-- Begin Material for this exercise --

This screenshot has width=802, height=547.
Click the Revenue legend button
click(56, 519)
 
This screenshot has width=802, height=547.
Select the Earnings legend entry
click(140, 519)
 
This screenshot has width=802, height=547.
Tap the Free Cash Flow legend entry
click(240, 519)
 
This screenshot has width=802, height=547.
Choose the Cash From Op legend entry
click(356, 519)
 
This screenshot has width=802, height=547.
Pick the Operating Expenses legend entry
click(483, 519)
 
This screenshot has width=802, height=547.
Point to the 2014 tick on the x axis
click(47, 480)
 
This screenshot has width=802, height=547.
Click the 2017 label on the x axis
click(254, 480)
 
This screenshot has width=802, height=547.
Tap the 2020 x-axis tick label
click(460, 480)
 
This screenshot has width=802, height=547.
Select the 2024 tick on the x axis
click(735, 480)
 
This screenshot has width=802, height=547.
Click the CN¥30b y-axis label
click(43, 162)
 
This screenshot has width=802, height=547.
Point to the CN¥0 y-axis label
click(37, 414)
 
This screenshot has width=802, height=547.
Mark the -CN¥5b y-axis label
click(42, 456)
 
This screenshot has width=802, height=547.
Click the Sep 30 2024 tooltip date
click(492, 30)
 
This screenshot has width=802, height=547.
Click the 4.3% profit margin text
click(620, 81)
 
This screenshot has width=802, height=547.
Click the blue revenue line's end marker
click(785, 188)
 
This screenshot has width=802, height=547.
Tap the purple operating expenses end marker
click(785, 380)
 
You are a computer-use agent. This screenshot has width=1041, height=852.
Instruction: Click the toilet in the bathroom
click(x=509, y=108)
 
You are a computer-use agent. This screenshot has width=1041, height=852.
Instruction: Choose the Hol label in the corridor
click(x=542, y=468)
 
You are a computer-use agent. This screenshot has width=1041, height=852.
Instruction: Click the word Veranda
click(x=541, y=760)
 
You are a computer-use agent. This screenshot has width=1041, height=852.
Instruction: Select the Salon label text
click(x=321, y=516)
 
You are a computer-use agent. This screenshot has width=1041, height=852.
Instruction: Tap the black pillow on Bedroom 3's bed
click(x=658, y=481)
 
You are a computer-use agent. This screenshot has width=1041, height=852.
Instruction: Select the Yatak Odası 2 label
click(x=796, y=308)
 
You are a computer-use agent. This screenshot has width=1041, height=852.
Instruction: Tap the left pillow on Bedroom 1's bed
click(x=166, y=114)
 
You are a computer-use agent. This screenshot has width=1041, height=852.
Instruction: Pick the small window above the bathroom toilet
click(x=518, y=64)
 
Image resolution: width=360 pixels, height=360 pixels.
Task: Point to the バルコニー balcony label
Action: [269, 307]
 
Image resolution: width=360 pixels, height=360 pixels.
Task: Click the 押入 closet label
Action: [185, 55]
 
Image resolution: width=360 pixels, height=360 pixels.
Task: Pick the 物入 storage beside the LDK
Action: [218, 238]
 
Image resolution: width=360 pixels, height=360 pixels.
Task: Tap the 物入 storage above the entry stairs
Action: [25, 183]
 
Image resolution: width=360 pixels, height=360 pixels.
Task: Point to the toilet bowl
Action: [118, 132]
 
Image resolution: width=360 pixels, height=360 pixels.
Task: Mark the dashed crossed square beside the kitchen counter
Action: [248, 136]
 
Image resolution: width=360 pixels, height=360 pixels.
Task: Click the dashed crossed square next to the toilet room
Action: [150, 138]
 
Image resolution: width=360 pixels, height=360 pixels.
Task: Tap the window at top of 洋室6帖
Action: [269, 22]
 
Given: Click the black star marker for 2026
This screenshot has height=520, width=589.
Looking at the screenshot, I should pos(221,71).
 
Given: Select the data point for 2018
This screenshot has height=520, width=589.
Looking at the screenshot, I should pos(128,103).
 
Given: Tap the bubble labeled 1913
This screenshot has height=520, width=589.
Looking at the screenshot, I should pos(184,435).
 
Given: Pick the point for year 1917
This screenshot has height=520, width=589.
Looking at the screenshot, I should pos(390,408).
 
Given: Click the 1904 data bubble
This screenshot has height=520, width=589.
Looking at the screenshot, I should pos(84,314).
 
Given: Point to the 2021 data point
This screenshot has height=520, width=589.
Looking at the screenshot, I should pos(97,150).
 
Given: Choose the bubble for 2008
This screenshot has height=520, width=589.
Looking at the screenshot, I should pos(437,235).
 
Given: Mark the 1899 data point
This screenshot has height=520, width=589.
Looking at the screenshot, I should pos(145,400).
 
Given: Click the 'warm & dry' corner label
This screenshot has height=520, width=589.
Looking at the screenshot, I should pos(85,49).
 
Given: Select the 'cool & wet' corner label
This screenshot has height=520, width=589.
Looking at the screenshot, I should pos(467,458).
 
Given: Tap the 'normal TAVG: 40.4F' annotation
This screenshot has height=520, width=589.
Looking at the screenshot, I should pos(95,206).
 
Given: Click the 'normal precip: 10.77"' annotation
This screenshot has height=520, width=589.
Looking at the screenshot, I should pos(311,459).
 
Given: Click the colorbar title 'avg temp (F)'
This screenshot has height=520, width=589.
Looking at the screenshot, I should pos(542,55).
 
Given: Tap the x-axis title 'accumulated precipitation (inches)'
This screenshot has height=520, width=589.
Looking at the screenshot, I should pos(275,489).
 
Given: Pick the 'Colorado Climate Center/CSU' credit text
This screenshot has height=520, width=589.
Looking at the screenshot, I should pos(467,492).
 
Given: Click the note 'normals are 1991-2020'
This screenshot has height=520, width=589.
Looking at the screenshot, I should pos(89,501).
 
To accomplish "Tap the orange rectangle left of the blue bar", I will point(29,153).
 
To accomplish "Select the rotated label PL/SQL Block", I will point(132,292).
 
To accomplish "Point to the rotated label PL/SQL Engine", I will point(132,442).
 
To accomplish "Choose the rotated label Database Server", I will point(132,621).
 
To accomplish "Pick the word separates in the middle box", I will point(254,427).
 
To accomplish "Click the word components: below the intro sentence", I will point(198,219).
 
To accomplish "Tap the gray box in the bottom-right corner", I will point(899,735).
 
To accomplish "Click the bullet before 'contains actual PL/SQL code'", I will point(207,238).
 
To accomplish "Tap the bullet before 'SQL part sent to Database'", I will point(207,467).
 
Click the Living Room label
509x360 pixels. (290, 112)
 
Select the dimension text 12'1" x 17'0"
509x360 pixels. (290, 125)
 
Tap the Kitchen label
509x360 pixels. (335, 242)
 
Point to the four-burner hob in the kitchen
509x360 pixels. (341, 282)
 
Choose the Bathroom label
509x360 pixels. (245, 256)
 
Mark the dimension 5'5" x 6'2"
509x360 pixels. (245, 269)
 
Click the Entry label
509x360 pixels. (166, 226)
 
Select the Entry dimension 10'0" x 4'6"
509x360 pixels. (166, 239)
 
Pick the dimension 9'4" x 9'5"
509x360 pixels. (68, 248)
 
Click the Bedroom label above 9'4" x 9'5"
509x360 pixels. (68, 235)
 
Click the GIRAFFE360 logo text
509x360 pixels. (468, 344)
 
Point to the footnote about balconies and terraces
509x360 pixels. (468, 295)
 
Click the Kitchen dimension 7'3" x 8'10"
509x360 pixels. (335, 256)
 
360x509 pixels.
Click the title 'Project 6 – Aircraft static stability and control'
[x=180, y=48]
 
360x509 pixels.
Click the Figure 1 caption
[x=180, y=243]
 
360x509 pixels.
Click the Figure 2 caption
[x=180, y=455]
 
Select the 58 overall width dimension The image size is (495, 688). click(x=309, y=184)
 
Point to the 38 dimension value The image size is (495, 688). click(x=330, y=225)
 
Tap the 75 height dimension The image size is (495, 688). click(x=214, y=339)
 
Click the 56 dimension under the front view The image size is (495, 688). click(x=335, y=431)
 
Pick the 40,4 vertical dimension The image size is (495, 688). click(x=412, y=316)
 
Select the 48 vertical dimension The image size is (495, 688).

-- End Material for this exercise --

▶ _Task objective_: Rewrite the entries starting at the beginning and ending at the line containing "click(x=658, y=481)", swapping "legend entry" for "legend item" and leaving everything else unchanged.

▶ _Result of this task_:
This screenshot has width=802, height=547.
Click the Revenue legend button
click(56, 519)
 
This screenshot has width=802, height=547.
Select the Earnings legend item
click(140, 519)
 
This screenshot has width=802, height=547.
Tap the Free Cash Flow legend item
click(240, 519)
 
This screenshot has width=802, height=547.
Choose the Cash From Op legend item
click(356, 519)
 
This screenshot has width=802, height=547.
Pick the Operating Expenses legend item
click(483, 519)
 
This screenshot has width=802, height=547.
Point to the 2014 tick on the x axis
click(47, 480)
 
This screenshot has width=802, height=547.
Click the 2017 label on the x axis
click(254, 480)
 
This screenshot has width=802, height=547.
Tap the 2020 x-axis tick label
click(460, 480)
 
This screenshot has width=802, height=547.
Select the 2024 tick on the x axis
click(735, 480)
 
This screenshot has width=802, height=547.
Click the CN¥30b y-axis label
click(43, 162)
 
This screenshot has width=802, height=547.
Point to the CN¥0 y-axis label
click(37, 414)
 
This screenshot has width=802, height=547.
Mark the -CN¥5b y-axis label
click(42, 456)
 
This screenshot has width=802, height=547.
Click the Sep 30 2024 tooltip date
click(492, 30)
 
This screenshot has width=802, height=547.
Click the 4.3% profit margin text
click(620, 81)
 
This screenshot has width=802, height=547.
Click the blue revenue line's end marker
click(785, 188)
 
This screenshot has width=802, height=547.
Tap the purple operating expenses end marker
click(785, 380)
 
You are a computer-use agent. This screenshot has width=1041, height=852.
Instruction: Click the toilet in the bathroom
click(x=509, y=108)
 
You are a computer-use agent. This screenshot has width=1041, height=852.
Instruction: Choose the Hol label in the corridor
click(x=542, y=468)
 
You are a computer-use agent. This screenshot has width=1041, height=852.
Instruction: Click the word Veranda
click(x=541, y=760)
 
You are a computer-use agent. This screenshot has width=1041, height=852.
Instruction: Select the Salon label text
click(x=321, y=516)
 
You are a computer-use agent. This screenshot has width=1041, height=852.
Instruction: Tap the black pillow on Bedroom 3's bed
click(x=658, y=481)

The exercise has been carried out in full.